Figure 4.

ANKHD1 binds to miR-29a-3p, -196a, and -205 via its single KH domain. A, endogenous RIPs for miR-29a-3p, -196a, and -205 were performed using anti-ANKHD1 or IgG control antibodies. The results are presented as fold enrichment over IgG. All experiments were performed three times, and p values of less than 0.05 were considered significant using a Student's t test. B, a full-length FLAG-tagged ANKHD1 construct (FL-WT) was used to generate a truncation mutation, a FLAG-tagged version of ANKHD1 that lacks the ankyrin repeats (KH-WT, 16 kDa). The canonical GXXG loop was mutated to GDDG to produce a FLAG-tagged full-length mutant construct (FL-Mut).
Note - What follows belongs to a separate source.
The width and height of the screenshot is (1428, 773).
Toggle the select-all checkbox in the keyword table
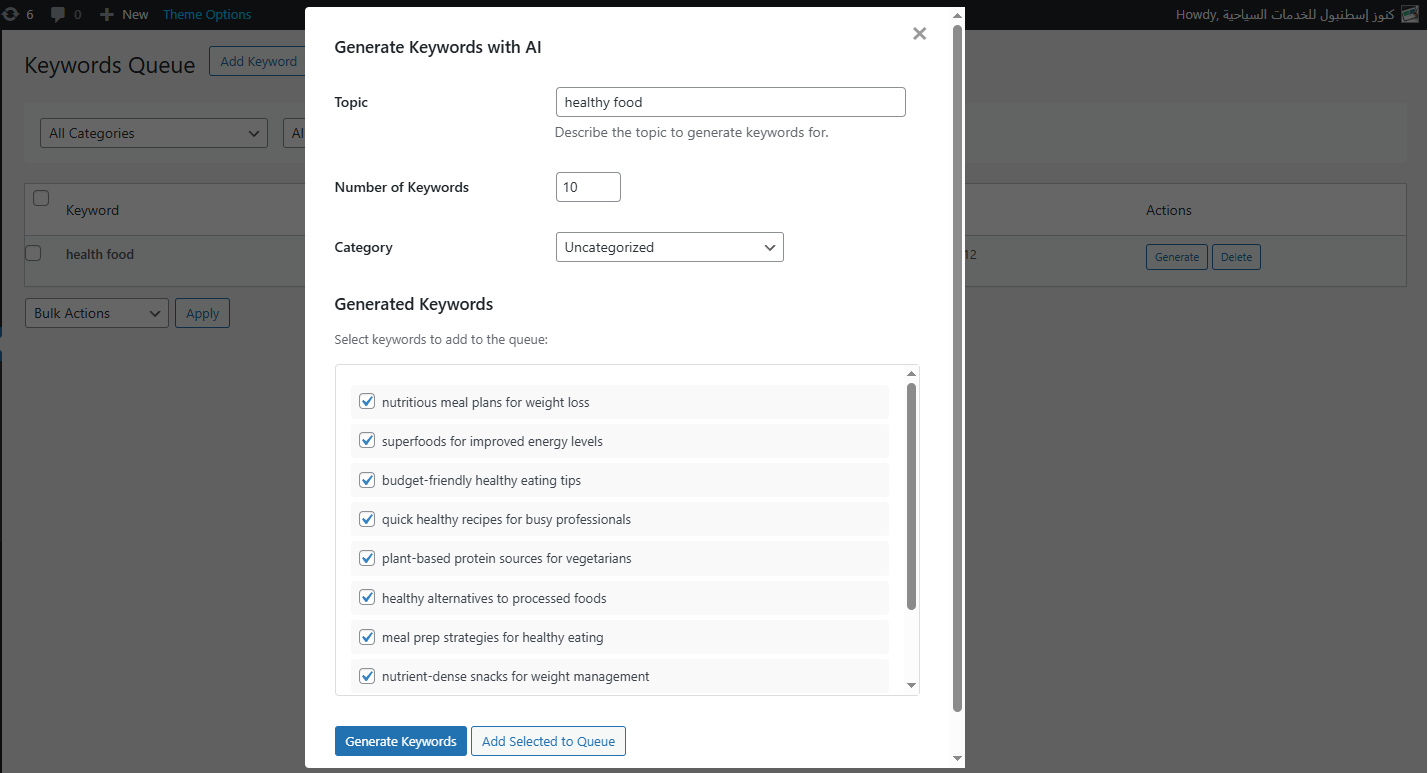[x=41, y=198]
C, sequencing was carried out to confirm the mutation in the FL-Mut construct. D and E, RIP pulldowns were performed in RCC4 cells following transfection of either FL-WT or FL-mut or KH-WT constructs. qPCR analysis of either miR-29a-3p (D) or miR196a (E) revealed that these physically interacted with the full-length protein, as well as the KH-only proteins, but were unable to interact with the mutant construct (FL-mut). F, RCC4 were transfected either with an empty vector (EV) or ANKHD1 full-length (FL-WT) or the full-length mutant (FL-Mut), and the cells were stained with pH3 and subjected to flow cytometry to measure mitosis. The experiment was performed three times, and a p value of less than 0.05 was considered as significant using a one-way ANOVA. *, p ≤ 0.05; **, p ≤ 0.01; ***, p ≤ 0.001.